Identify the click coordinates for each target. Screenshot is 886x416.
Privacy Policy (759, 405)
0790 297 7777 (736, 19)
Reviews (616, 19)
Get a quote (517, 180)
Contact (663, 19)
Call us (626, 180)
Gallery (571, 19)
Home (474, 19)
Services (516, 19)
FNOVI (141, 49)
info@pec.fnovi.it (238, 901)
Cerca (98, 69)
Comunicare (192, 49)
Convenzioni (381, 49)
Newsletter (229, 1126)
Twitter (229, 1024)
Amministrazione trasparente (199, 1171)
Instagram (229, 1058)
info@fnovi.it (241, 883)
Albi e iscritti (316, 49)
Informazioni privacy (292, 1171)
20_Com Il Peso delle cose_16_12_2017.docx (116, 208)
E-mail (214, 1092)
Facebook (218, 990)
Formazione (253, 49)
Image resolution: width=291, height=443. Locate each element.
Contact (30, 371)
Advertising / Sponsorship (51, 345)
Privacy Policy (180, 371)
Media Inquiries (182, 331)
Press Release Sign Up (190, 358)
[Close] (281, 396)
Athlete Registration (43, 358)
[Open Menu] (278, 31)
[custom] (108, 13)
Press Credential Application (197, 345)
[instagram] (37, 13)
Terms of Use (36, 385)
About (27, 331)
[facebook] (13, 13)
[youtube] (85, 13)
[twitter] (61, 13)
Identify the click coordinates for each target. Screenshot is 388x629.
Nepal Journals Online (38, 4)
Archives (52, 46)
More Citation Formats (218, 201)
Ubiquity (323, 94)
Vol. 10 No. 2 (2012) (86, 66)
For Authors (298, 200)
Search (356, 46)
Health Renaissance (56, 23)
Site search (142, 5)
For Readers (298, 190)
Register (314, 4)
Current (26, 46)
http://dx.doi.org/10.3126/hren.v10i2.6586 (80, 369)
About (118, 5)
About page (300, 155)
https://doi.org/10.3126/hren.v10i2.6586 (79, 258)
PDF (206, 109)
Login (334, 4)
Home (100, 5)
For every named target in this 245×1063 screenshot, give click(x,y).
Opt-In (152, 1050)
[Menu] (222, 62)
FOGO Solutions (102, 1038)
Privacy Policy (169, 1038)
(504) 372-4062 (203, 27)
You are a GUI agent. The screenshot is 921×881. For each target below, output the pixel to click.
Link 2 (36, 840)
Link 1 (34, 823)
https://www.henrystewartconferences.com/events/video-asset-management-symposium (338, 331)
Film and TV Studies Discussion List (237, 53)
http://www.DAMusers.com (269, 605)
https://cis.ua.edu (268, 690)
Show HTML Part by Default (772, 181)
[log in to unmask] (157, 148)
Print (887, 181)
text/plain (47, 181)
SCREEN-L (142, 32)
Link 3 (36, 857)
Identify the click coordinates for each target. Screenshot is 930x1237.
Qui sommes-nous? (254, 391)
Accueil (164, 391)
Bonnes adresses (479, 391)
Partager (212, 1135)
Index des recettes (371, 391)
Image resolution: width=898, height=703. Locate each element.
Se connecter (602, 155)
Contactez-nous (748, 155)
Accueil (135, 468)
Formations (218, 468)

++++++++++

> THE EXERCISE: Reproduce the material above verbatim, from the line with "For every named" up to and including the line with "Index des recettes (371, 391)".

> EXPECTED ANSWER:
For every named target in this 245×1063 screenshot, give click(x,y).
Opt-In (152, 1050)
[Menu] (222, 62)
FOGO Solutions (102, 1038)
Privacy Policy (169, 1038)
(504) 372-4062 (203, 27)
You are a GUI agent. The screenshot is 921×881. For each target below, output the pixel to click.
Link 2 (36, 840)
Link 1 (34, 823)
https://www.henrystewartconferences.com/events/video-asset-management-symposium (338, 331)
Film and TV Studies Discussion List (237, 53)
http://www.DAMusers.com (269, 605)
https://cis.ua.edu (268, 690)
Show HTML Part by Default (772, 181)
[log in to unmask] (157, 148)
Print (887, 181)
text/plain (47, 181)
SCREEN-L (142, 32)
Link 3 (36, 857)
Identify the click coordinates for each target. Screenshot is 930x1237.
Qui sommes-nous? (254, 391)
Accueil (164, 391)
Bonnes adresses (479, 391)
Partager (212, 1135)
Index des recettes (371, 391)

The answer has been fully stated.